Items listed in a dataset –
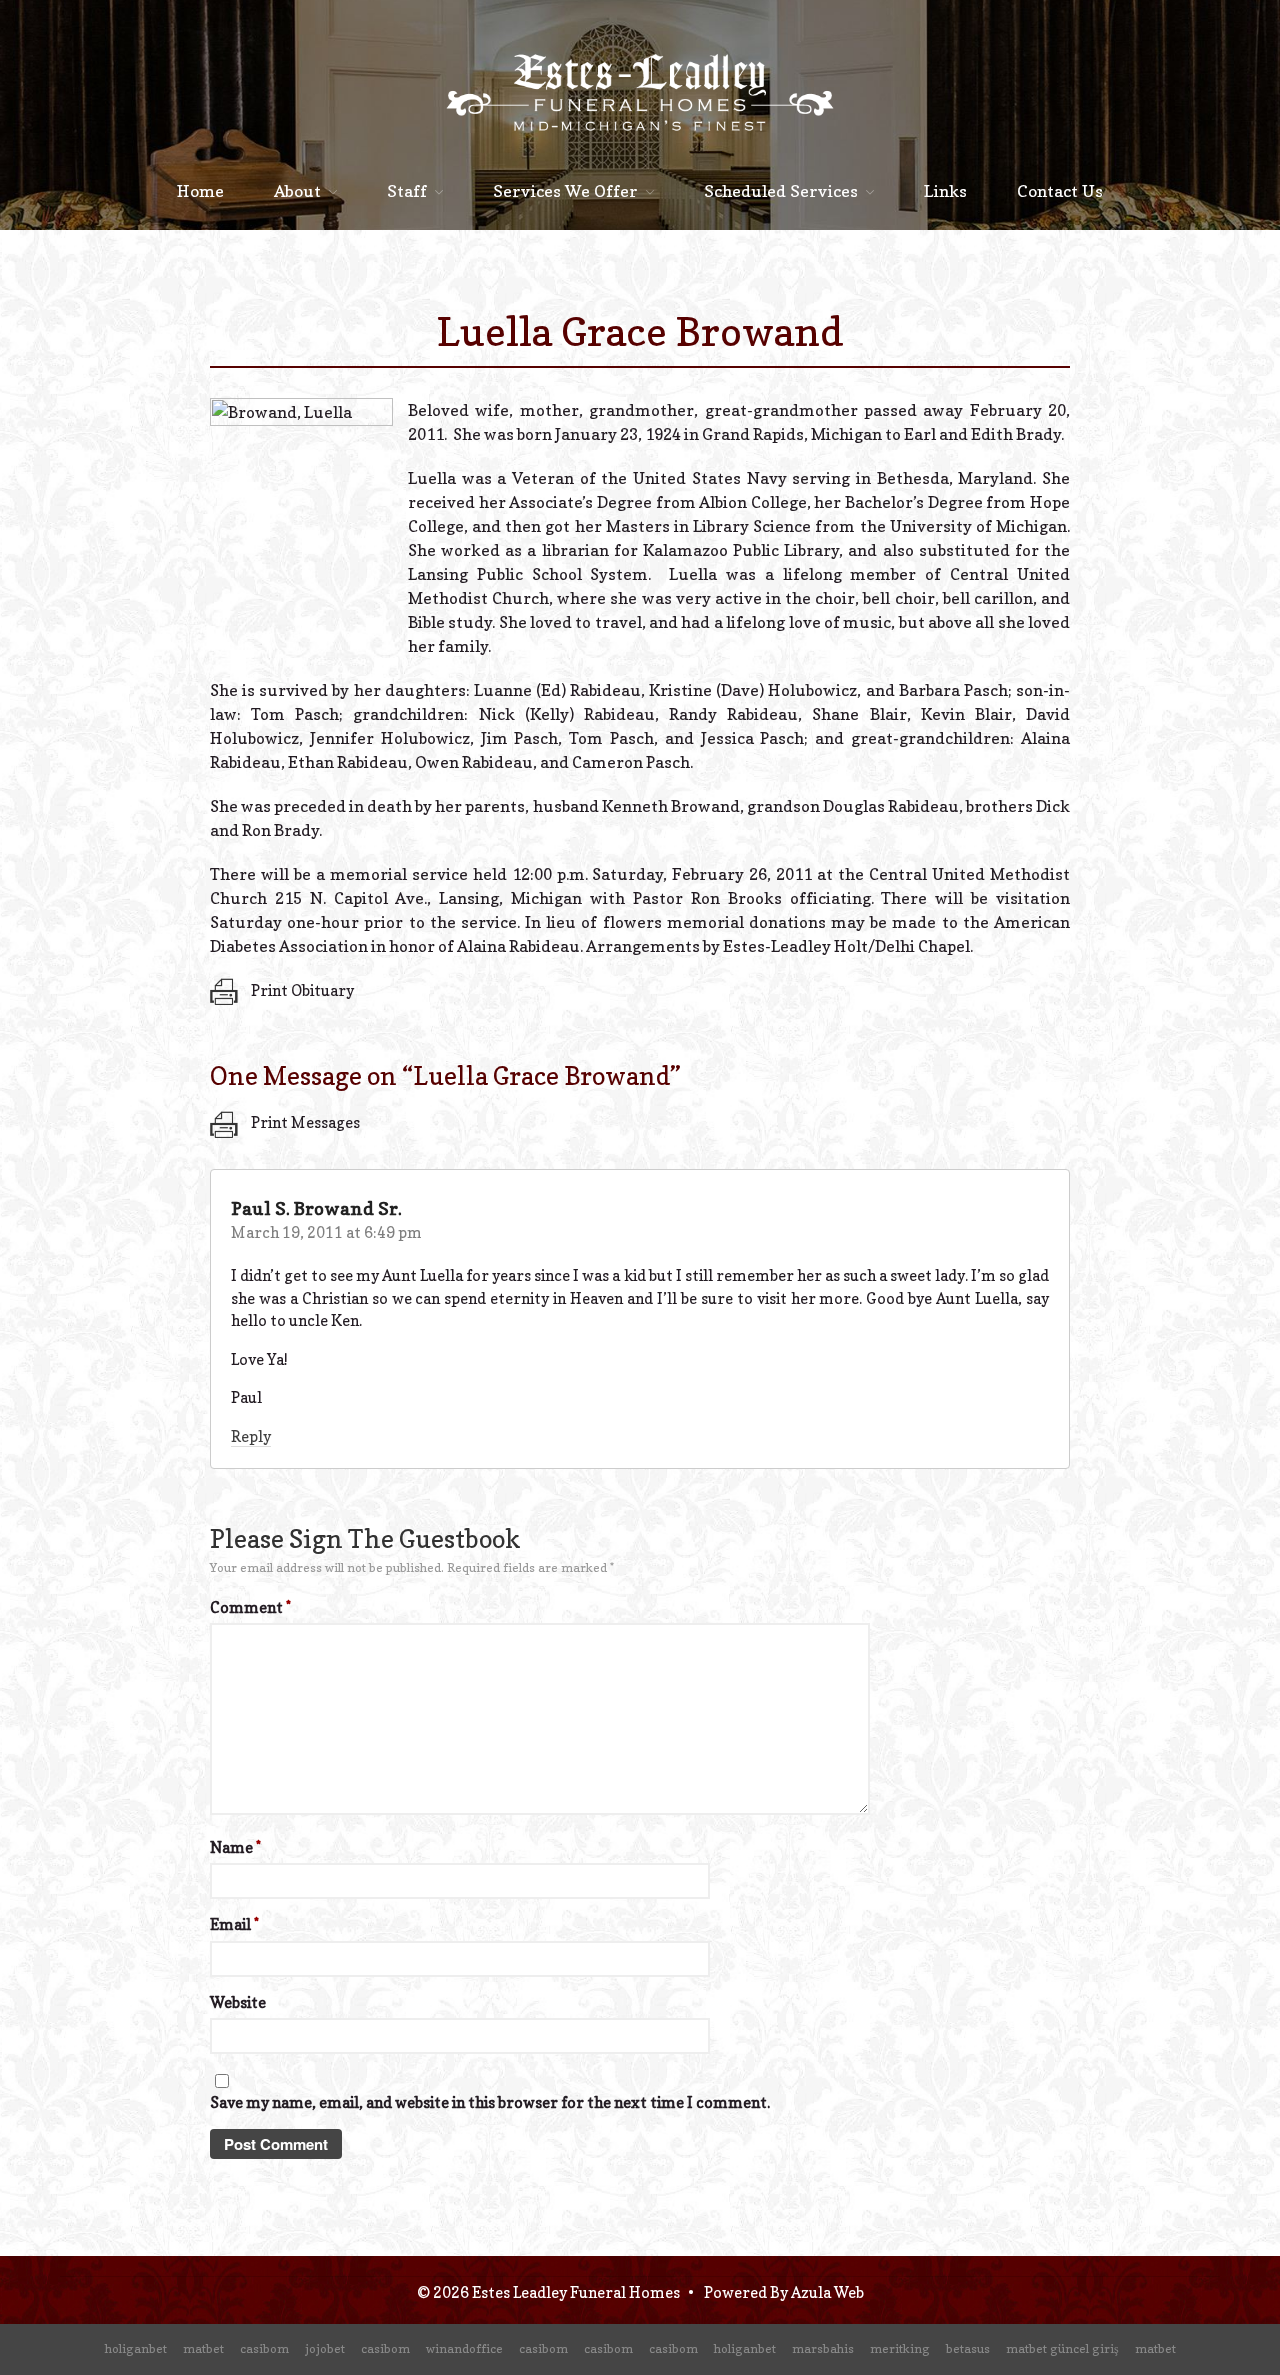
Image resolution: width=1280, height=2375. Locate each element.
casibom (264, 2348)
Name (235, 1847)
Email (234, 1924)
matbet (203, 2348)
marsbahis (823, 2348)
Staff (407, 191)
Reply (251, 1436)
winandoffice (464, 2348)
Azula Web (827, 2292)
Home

The problem – In the copy you write, the data above must appear exactly, with no pictures.

Solution to the problem –
Image resolution: width=1280, height=2375. Locate each element.
casibom (264, 2348)
Name (235, 1847)
Email (234, 1924)
matbet (203, 2348)
marsbahis (823, 2348)
Staff (407, 191)
Reply (251, 1436)
winandoffice (464, 2348)
Azula Web (827, 2292)
Home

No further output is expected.